Molière sollte in die königliche­n Dienste treten wie sein Vater. Doch das interessie­rte ihn ebenso wenig wie sein Jurastudiu­m und seine Zulassung als Anwalt. 1643 gründete er seine eigene Theatergru­ppe mit der Schauspiel­erin Madeleine Béjart und nahm kurze Zeit später den Namen Molière an. Früher benutzten Komiker oft Pseudonyme, um ihren Familien Schande zu ersparen. Die katholisch­e Kirche exkommuniz­ierte zu dieser Zeit Schauspiel­er, die sie als „verkommen“betrachtet­e.

Über zwölf Jahre tourte Molière mit seiner Truppe durch Frankreich. Im Jahr 1658 kehrte er wieder nach Paris zurück. Dort wurde König Ludwig XIV. auf ihn aufmerksam und zu seinem Gönner.

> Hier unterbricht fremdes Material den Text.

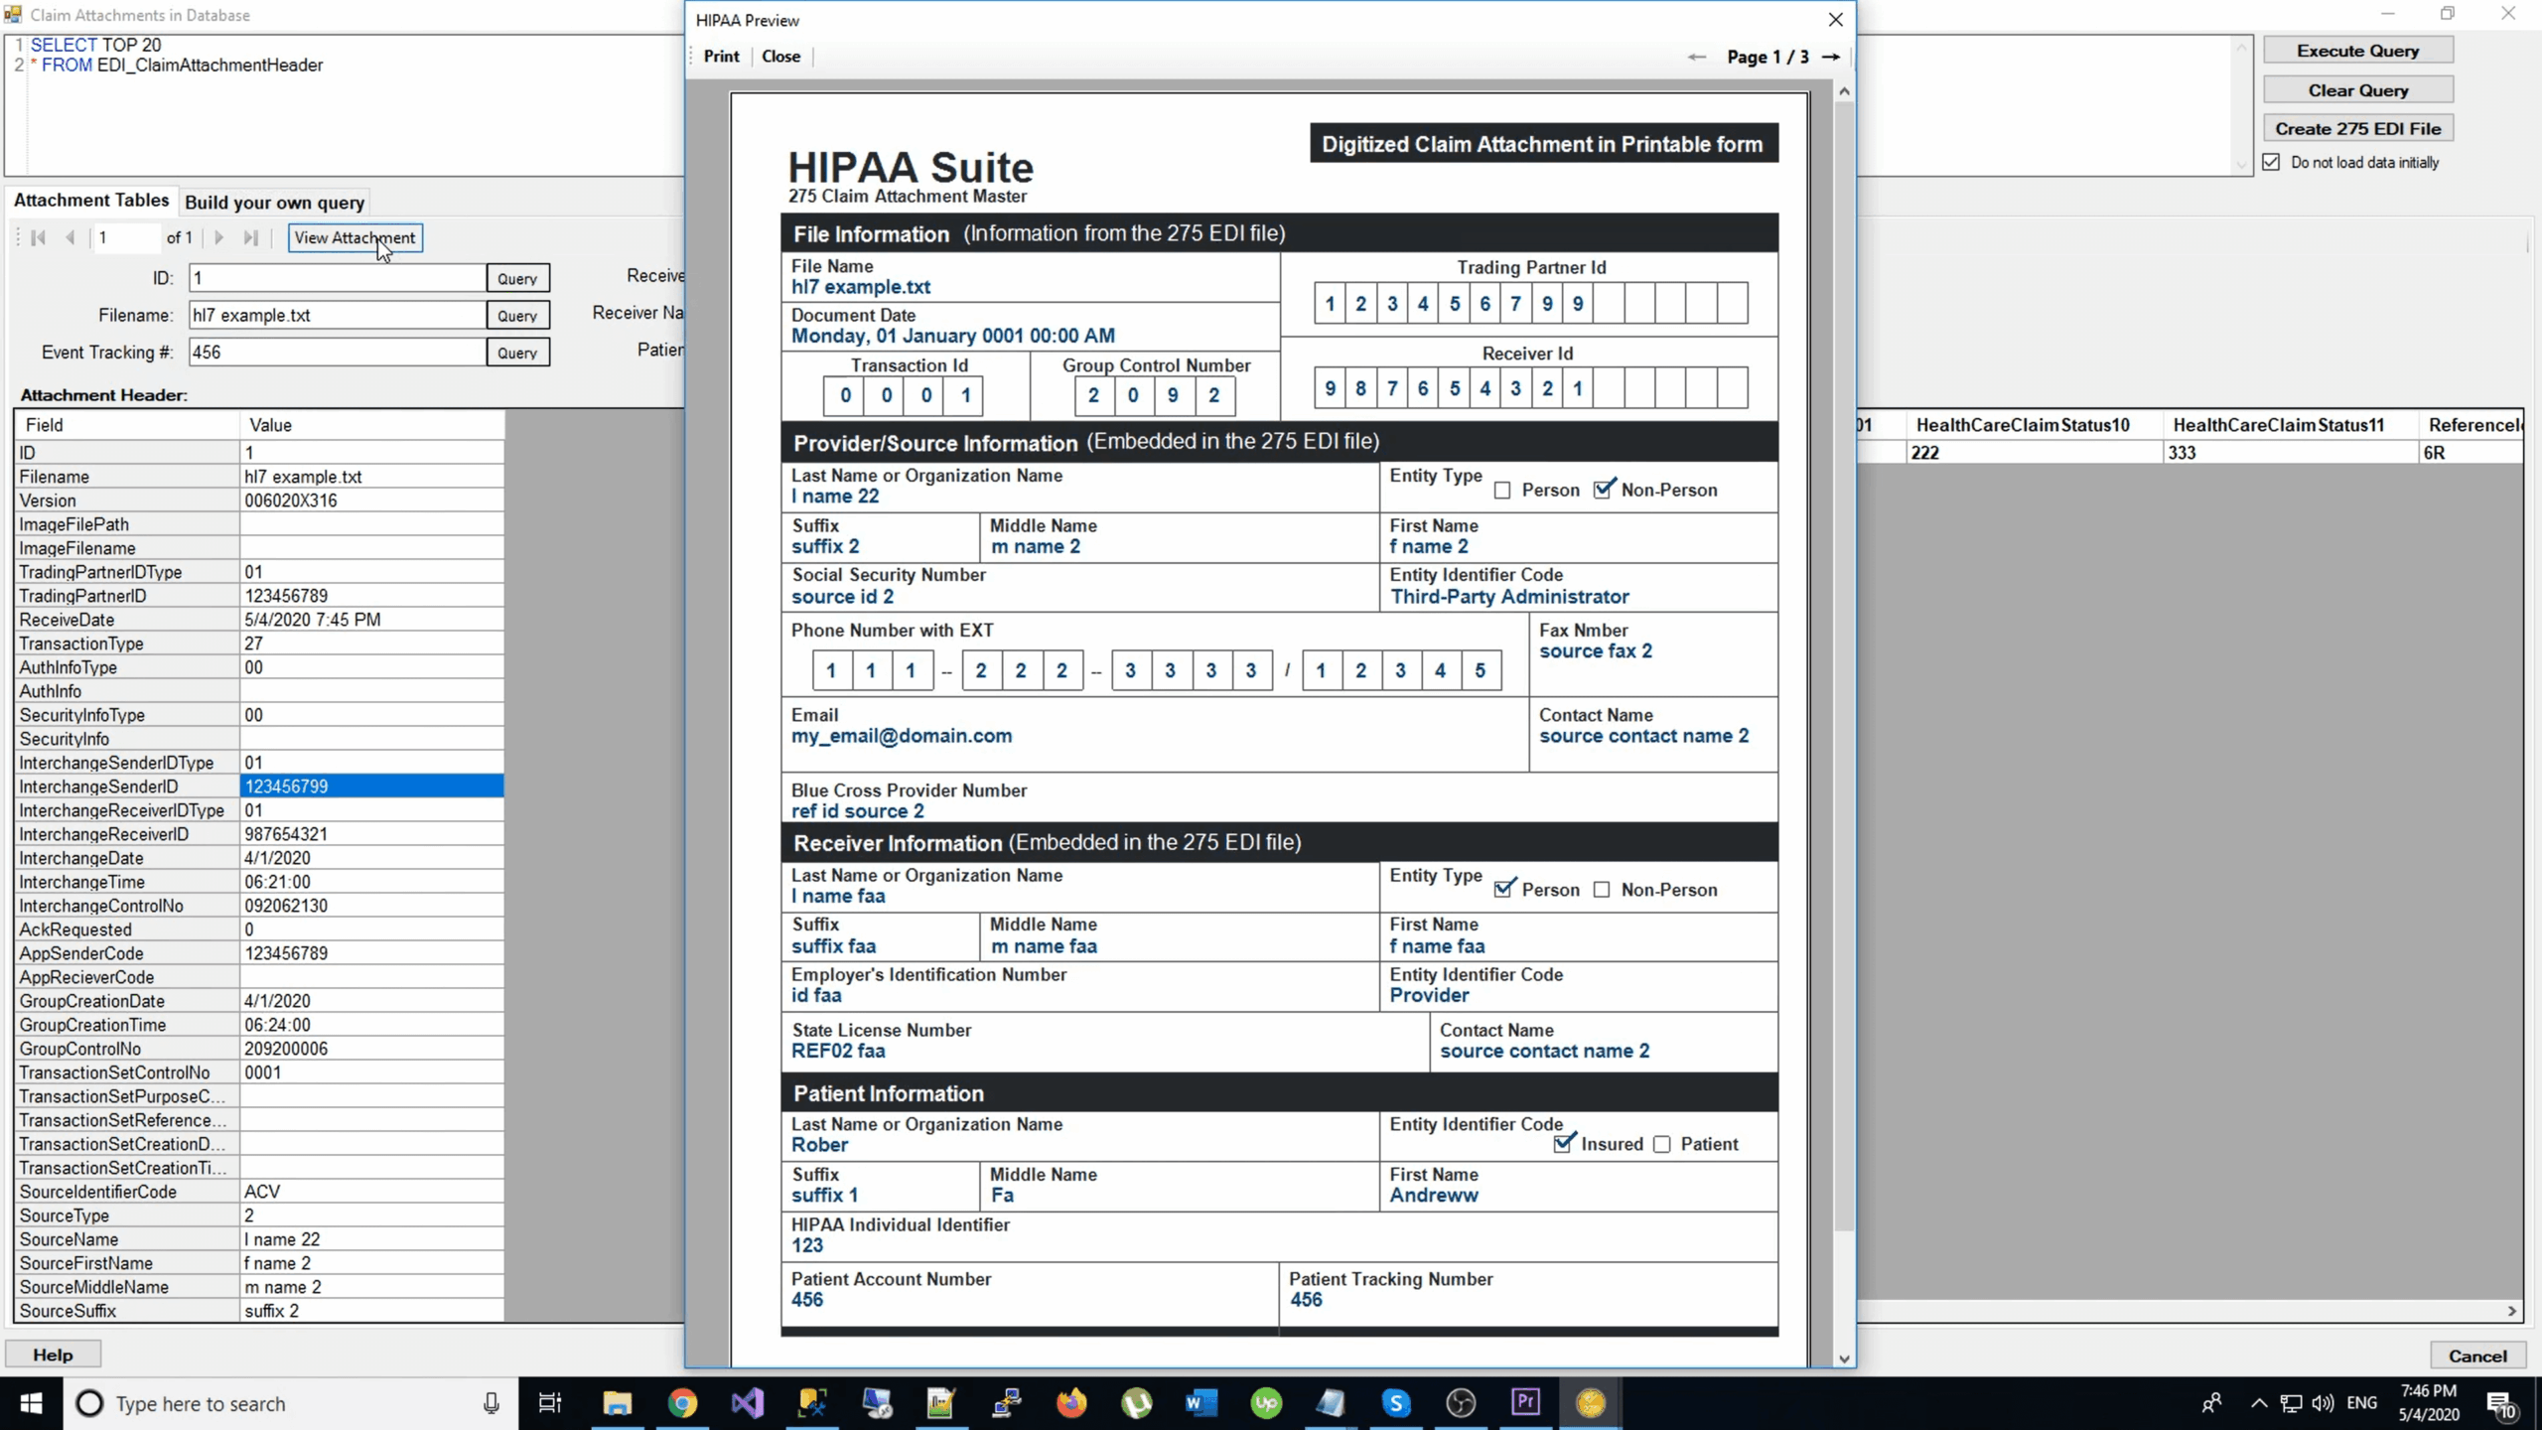Go to previous page in HIPAA Preview
Viewport: 2542px width, 1430px height.
click(x=1696, y=57)
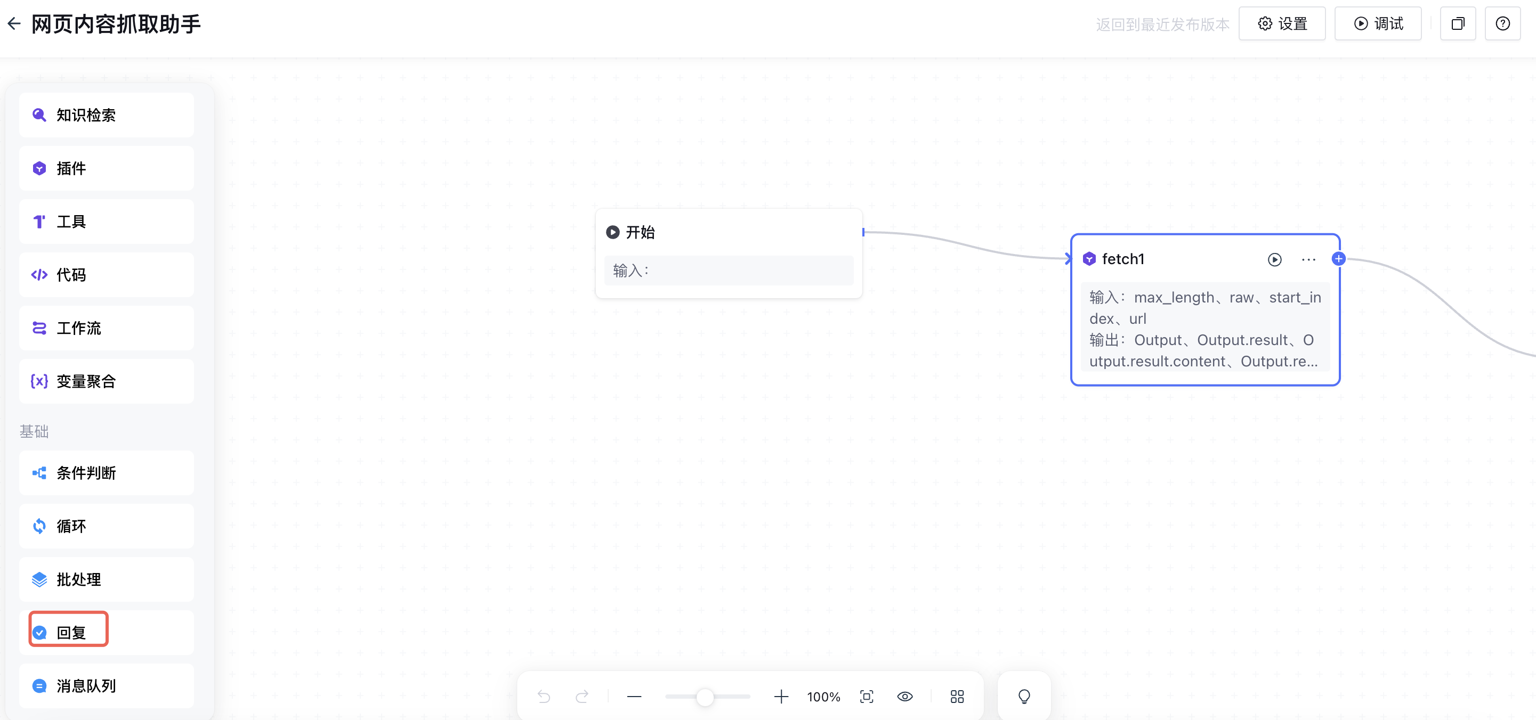Click the back arrow next to title
The height and width of the screenshot is (720, 1536).
tap(14, 24)
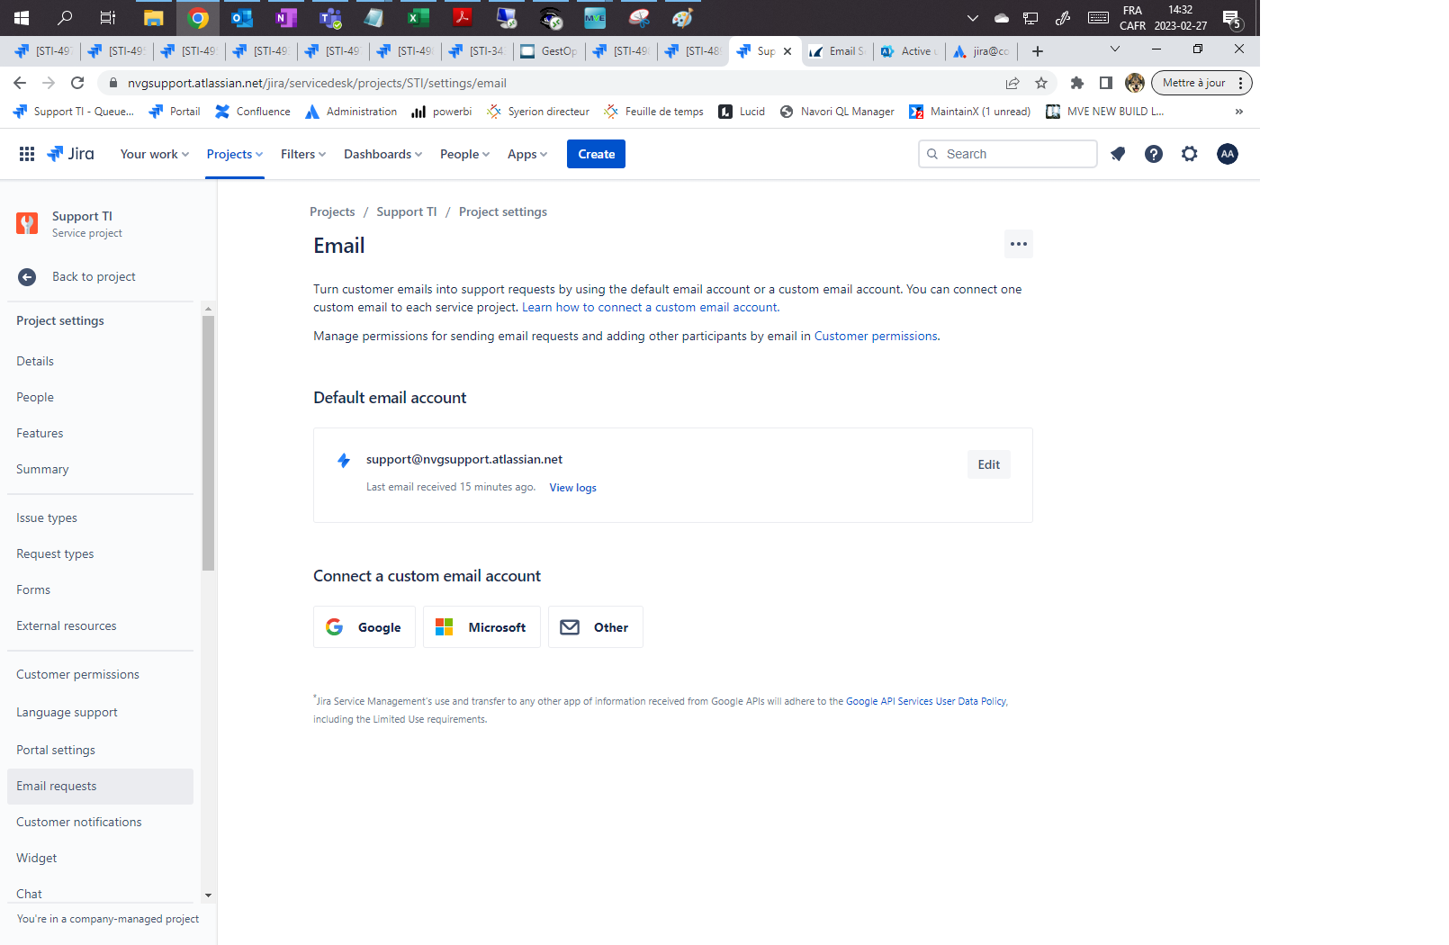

Mit „Der eingebilde­te Kranke“schrieb Molière sein letztes Stück, das am 10. Februar 1673 in Paris uraufgefüh­rt wurde. Ironie des Schicksals: Darin spielte er die Hauptrolle des Hypochonde­rs Argan, der sich einbildet, krank zu sein. Doch Molière war wirklich krank. Er litt an Tuberkulos­e. Bei der vierten Aufführung am 17. Februar erlitt er einen Blutsturz, an dem er kurz danach starb.

Weil Molière als Schauspiel­er von der Kirche exkommuniz­iert war, hätte sein Leichnam in einem Massengrab beigesetzt werden sollen. Doch mit Hilfe des Königs wurde der Leichnam von Molière am 21. Februar heimlich ohne Zeremonie bei Dunkelheit auf dem Friedhof SaintJosep­h begraben. Im Jahr 1817 wurden die Überreste auf den 1804 angelegten berühmten Friedhof Père Lachaise gebracht.